Under Grable’s reasoning, the question of C'enterior’s compliance with Section 312(n)(1) of the Code, which is central to the plaintiffs’ state law claim, also supports the district court’s exercise of federal jurisdiction. In their complaint, the plaintiffs charged that the defendants “failed to follow and apply the structure and conceptual framework of the tax laws, as set forth in the Internal Revenue Code and the regulations promulgated thereunder.” They also answered an interrogatory intended to clarify their claims with the statement that “Centerior violated the Internal Revenue Code by doing what ... the Code specifically forbids .... ” Furthermore, at oral argument on the issue of federal jurisdiction before the district court, the attorney for the plaintiffs acknowledged that an analysis of the tax code is “critical” to the case and that a violation of the Code is not only the measure of damages but also the “underlying rationale for the fraud.” The majority asserts that in analyzing the plaintiffs’ *678claims, a federal court would “engage in only insubstantial analysis or interpretation of federal law,” but this conclusion fails to recognize that determining whether the defendants complied with the Code is essential to a resolution of the plaintiffs’ claims. The federal government’s interest in the construction of a statute that controls how much tax security-holders must pay is surely as great as its interest in being able to collect delinquent taxes by seizing and selling properties.

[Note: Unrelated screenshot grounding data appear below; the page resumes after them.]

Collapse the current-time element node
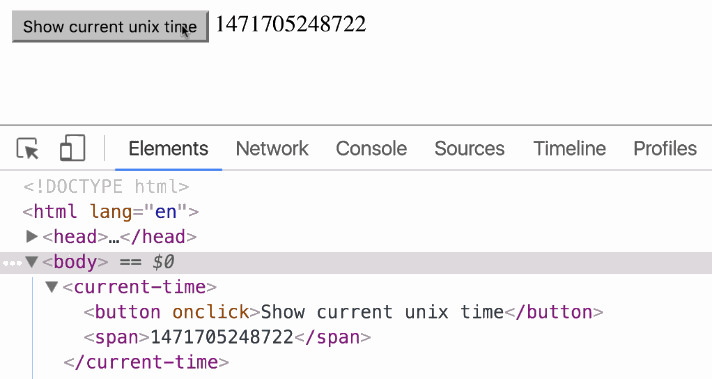This screenshot has width=712, height=379. (51, 287)
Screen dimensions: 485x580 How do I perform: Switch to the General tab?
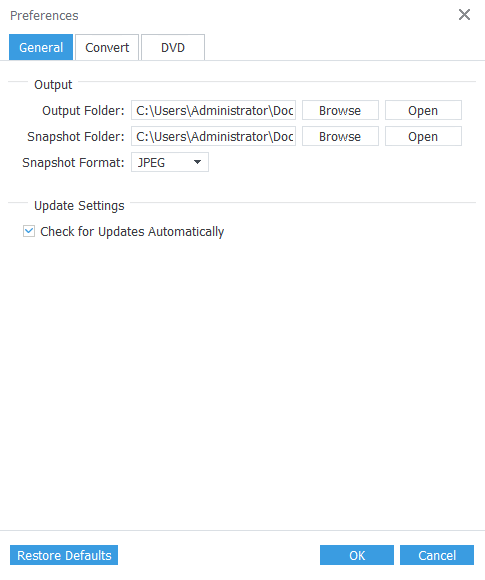coord(41,47)
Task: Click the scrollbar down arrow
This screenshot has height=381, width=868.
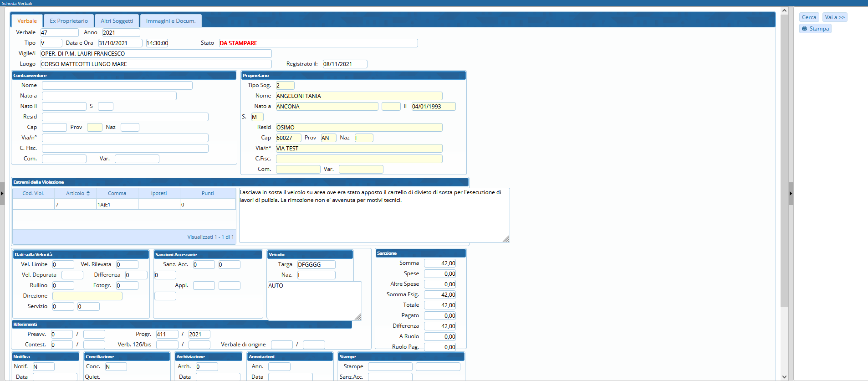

It could be argued, of course, that a decision finding jurisdiction in this case might invite a flood of tax-refund suits masquerading as breach-of-contract claims in the federal courts — this case, after all, is based on IRS filings as far back as 1986. However, it is likely that the refund procedures in the Internal Revenue Code, in conjunction with state statutes of limitation, would act as a reasonable limit on the number of cases that were actually heard in federal court.
For these reasons, I concur in the majority’s holding that the plaintiffs’ state law claims are not preempted by federal law but dissent from the remainder of the opinion. I would affirm the district court’s decision to deny the plaintiffs’ motion to remand to state court, reverse the judgment dismissing the complaint on the merits, and remand the case to the district court for further proceedings.